QUEZON City, Philippines (January 19) – The proposed vanity tax made a huge splash after news organizations reported it. The proposed measure aims to levy an excise tax on all the beauty products and beauty services in our country. And once its existence was revealed, criticisms and objections from various women’s groups and organizations greeted the proposed vanity tax. And they make one compelling argument – it is unfair to women.
Here’s a little backgrounder on how the proposed vanity tax came to be.
The Department of Finance submitted their proposed tax reforms to the Congress. Those tax reforms are intended to help fund the future plans of the government under President Rodrigo Duterte. One of the major points in the proposed tax reform is to increase the value added tax on the fuel products like gasoline, since we only have 9 percent tax on the oil products compared to the other countries where VAT on the same products reached 20 percent.
But then, Ako Bicol Partylist Representative Rodel Batocabe came up with the idea of taxing beauty products and services in lieu of the increased VAT on petroleum products. Batocabe said that the vanity tax will be more than sufficient to raise revenues for the government so that there will no longer be a need to increase the VAT on petroleum products.
Batocabe stated in his bill that “[A]ny increase of price for beauty and cosmetic products and services shall only be shouldered by those who choose to and can afford it,” and “[R]aising the 20-percent excise tax on perfume and toilet waters to 30 percent would be preferable than any rise on our fuel prices.”
The major objection to the vanity tax is that it is biased against woman.
Since women are the most common users and consumers of beauty products and services, it was feared that a vanity tax will cause gender inequality as it will force women to pay an excise tax every time they purchase cosmetics and the like while men are not subjected to the same.
Also, it will be – pardon the term – unfair for those people who are practically required to use cosmetics in their jobs like models, TV personalities, flight stewardesses and other jobs in the service industry – jobs that entail interaction with other people. To address the issue, the proposed law has a provision exempting from tax beauty products that are necessary or considered as a job requirement.

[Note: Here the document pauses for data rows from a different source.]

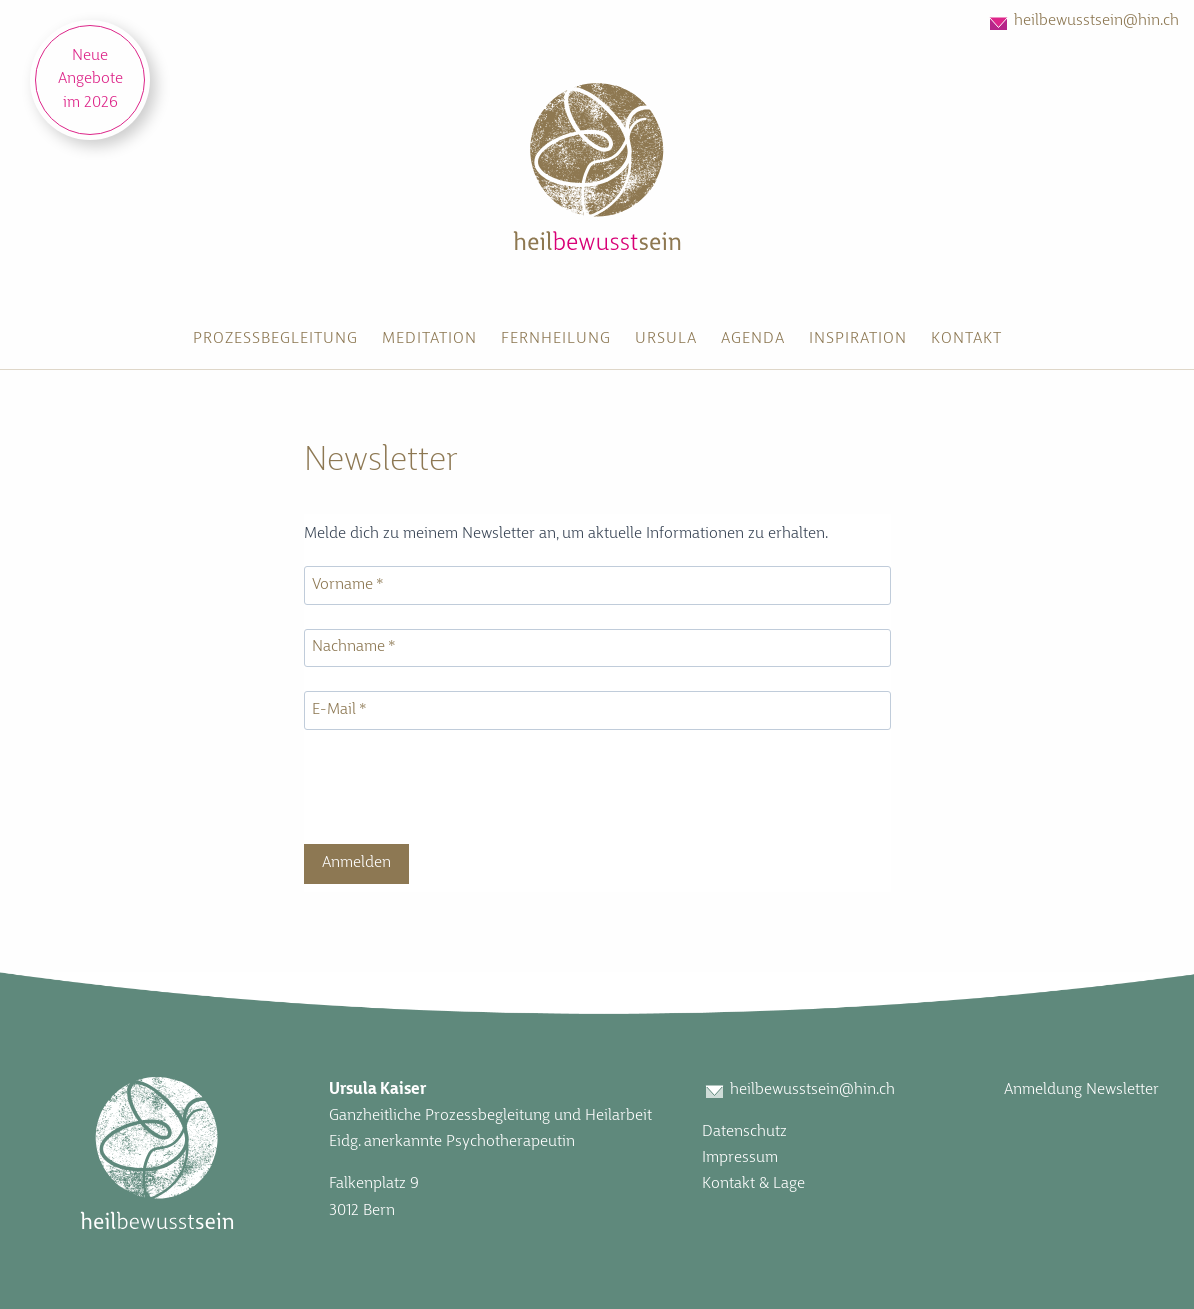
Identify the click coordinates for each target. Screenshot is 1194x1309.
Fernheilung (556, 339)
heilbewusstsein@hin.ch (1096, 21)
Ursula (666, 339)
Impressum (740, 1158)
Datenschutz (744, 1132)
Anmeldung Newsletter (1081, 1090)
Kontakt (966, 339)
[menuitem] (275, 340)
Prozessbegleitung (275, 339)
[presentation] (456, 789)
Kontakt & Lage (753, 1184)
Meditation (429, 339)
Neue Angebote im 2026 (90, 79)
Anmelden (356, 863)
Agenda (753, 339)
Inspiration (858, 339)
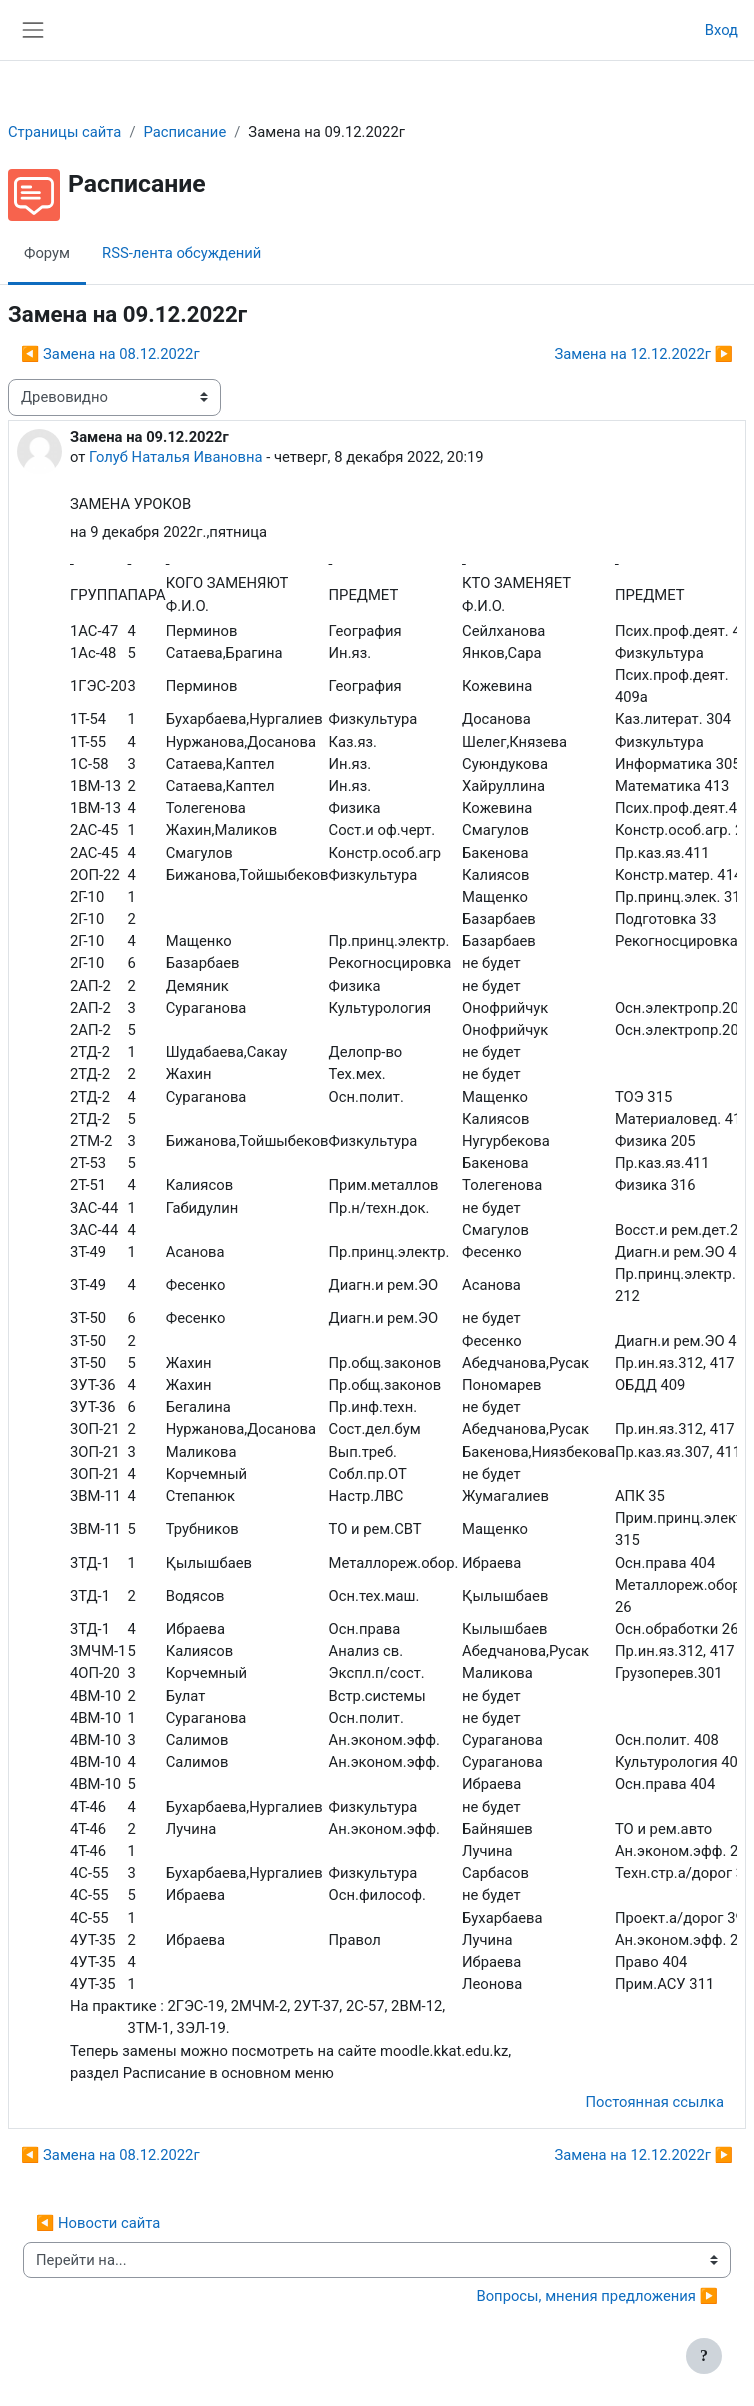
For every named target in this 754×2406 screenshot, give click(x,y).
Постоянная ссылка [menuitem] (655, 2102)
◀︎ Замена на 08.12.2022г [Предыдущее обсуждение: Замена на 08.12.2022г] (110, 354)
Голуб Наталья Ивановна (175, 457)
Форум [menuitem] (47, 253)
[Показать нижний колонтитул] (704, 2356)
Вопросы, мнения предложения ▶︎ (597, 2296)
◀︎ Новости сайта (98, 2223)
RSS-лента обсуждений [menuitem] (181, 253)
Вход (721, 30)
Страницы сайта (64, 132)
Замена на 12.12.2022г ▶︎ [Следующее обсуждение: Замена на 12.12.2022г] (643, 354)
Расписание (184, 132)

Of course, the proposed vanity tax already causes much fear and anxiety for those who are now faced with the possibility of never being able to afford their usual beauty regimen. Sure the vanity tax will raise revenue for the government but at what cause?
On the other hand, supporters of the vanity tax say that such tax measure will allow those who regularly make use of beauty products and services to re-evaluate their priorities and to spend their hard-earned income on more useful things. Also, supporters of the tax say that it will allow women to become more confident of themselves and to promote natural beauty.
Be that as it may, a tax that is imposed technically on one gender alone and leaves the other free from a similar burden is truly and unjustly discriminating.
Bowing from the intense criticism garnered by his proposal Representative Batocabe withdrew his proposed vanity tax.